If your product is moulded, cast or stamped — most plastic parts and many metal components — it needs custom tooling. Tooling is a one-off cost, separate from the per-unit price, and how you handle it shapes both your first invoice and your freedom to change factories later.

Why Tooling Is a Separate Cost

A mould is a precision tool built specifically for your part. The factory cannot produce your design without it, and it cannot be reused for anyone else's product. So it is quoted as an upfront investment, paid once, and then amortised in your mind across every unit it produces. A quote that omits tooling for a custom moulded product is an incomplete quote.

What Drives the Cost

Mould cost is not a single number — it is driven by several factors:

  • Part size and complexity — larger and more intricate parts need larger, more complex moulds
  • Number of cavities — how many parts the mould produces per cycle
  • Mould material — the grade of steel or aluminium, which determines durability
  • Tolerances and surface finish — tight tolerances and fine finishes raise the price
  • Expected volume — a mould built to survive millions of cycles costs more than one built for a few thousand

Single-Cavity vs Multi-Cavity

A single-cavity mould makes one part per cycle; a multi-cavity mould makes several.

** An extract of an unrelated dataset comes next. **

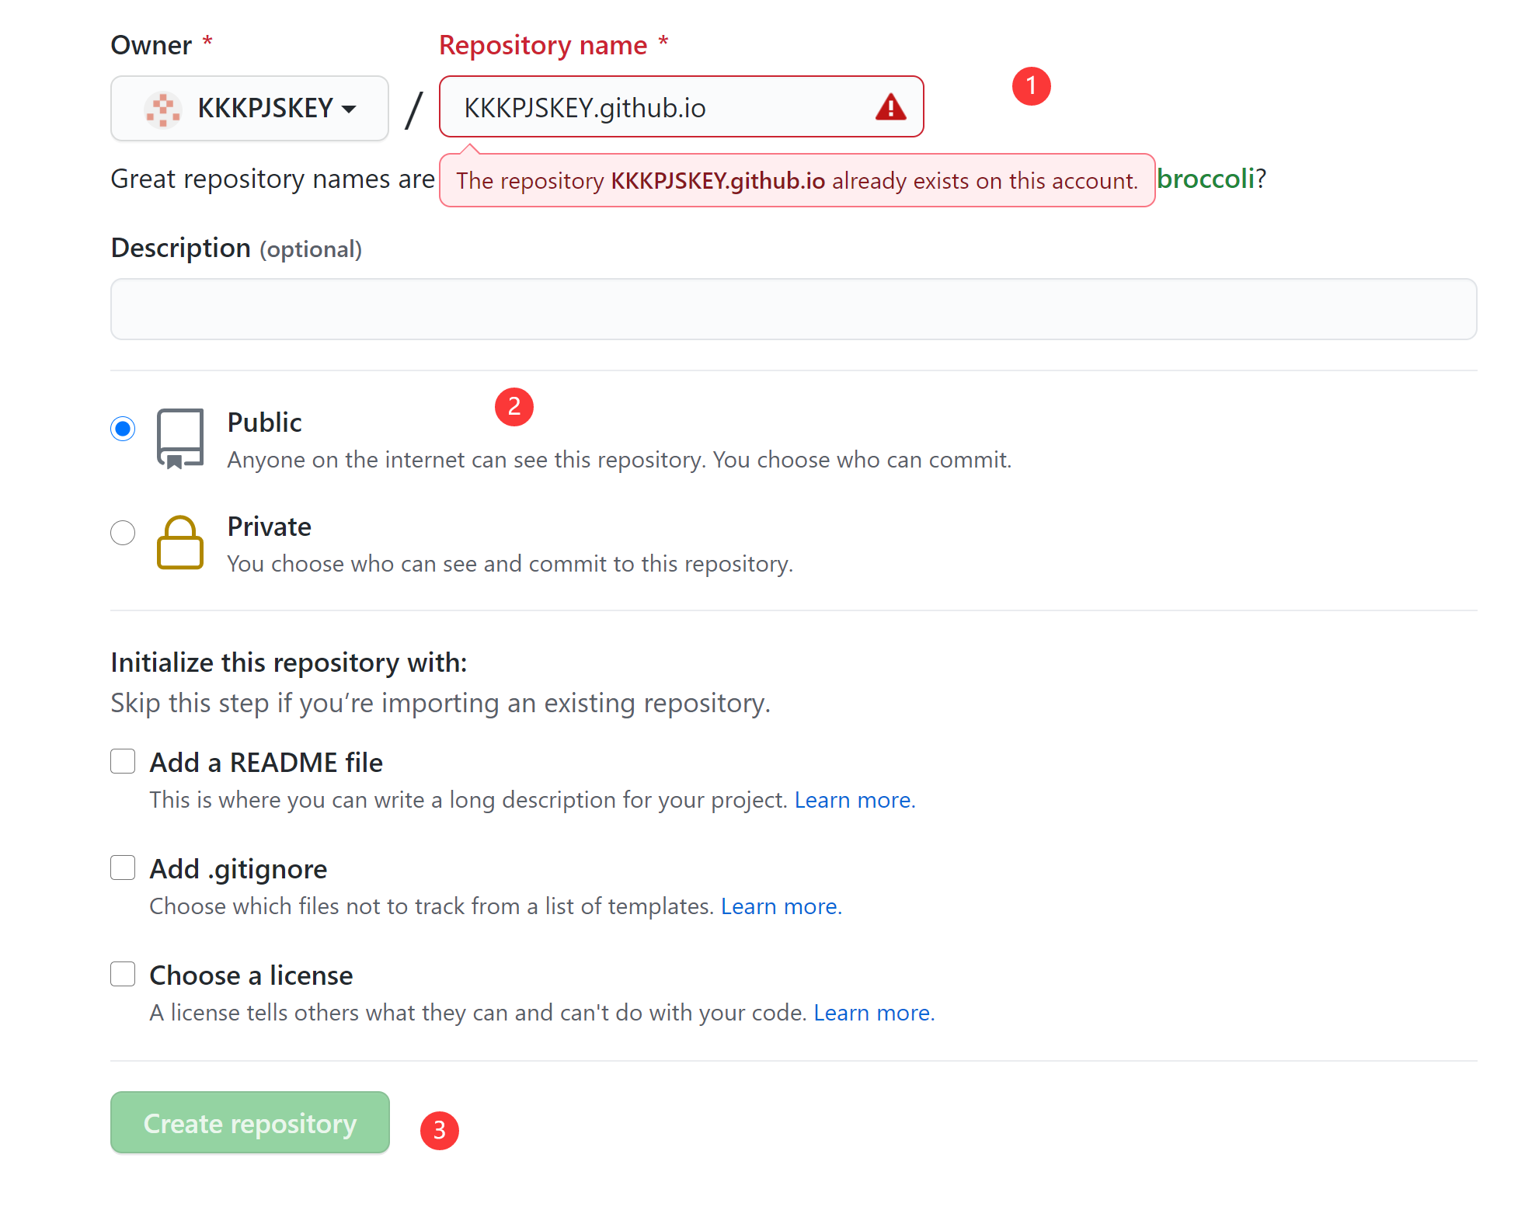
Task: Click the Public repository book icon
Action: pos(179,439)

Multi-cavity tooling costs more upfront but lowers the per-unit price at volume, because each machine cycle yields more parts. The right choice depends on your forecast: pay for cavities you will actually use, not for a volume you only hope to reach.

Tooling and Unit Price Trade Off

A cheaper mould can carry a hidden cost — slower cycle times or shorter life — that shows up in a higher unit price or an early re-tool. Look at tooling and unit price together, against your real production volume, rather than chasing the lowest tooling quote in isolation.

Who Owns the Mould?If you pay for the tooling, the contract must state in writing that you own it — and that the factory will release or transfer it to you on request. Without that clause, a factory can hold your mould hostage, and you cannot move production elsewhere without paying to build it again. "We paid for it" is not the same as "we own it" unless the contract says so explicitly.

Mould Ownership and Switching Factories

The ownership clause is what keeps you free. If the relationship sours, or a better supplier appears, an owned and transferable mould lets you move production with your tooling. A mould the factory effectively controls turns every future order into a negotiation you cannot walk away from.

Maintenance and Lifespan

Moulds wear with use. Agree upfront who maintains the tool, how often, and at whose cost — and what happens when it reaches the end of its life and must be re-cut. A maintained mould holds tolerances; a neglected one quietly drifts until your parts start failing inspection.

Budgeting Tooling into Landed Cost

Amortise the tooling cost across a realistic production run, not a hoped-for one. For large volumes the per-unit impact is small; for a short first run, tooling can dominate your unit cost — which is exactly why a low-volume launch needs the mould cost on the table before you commit, not after.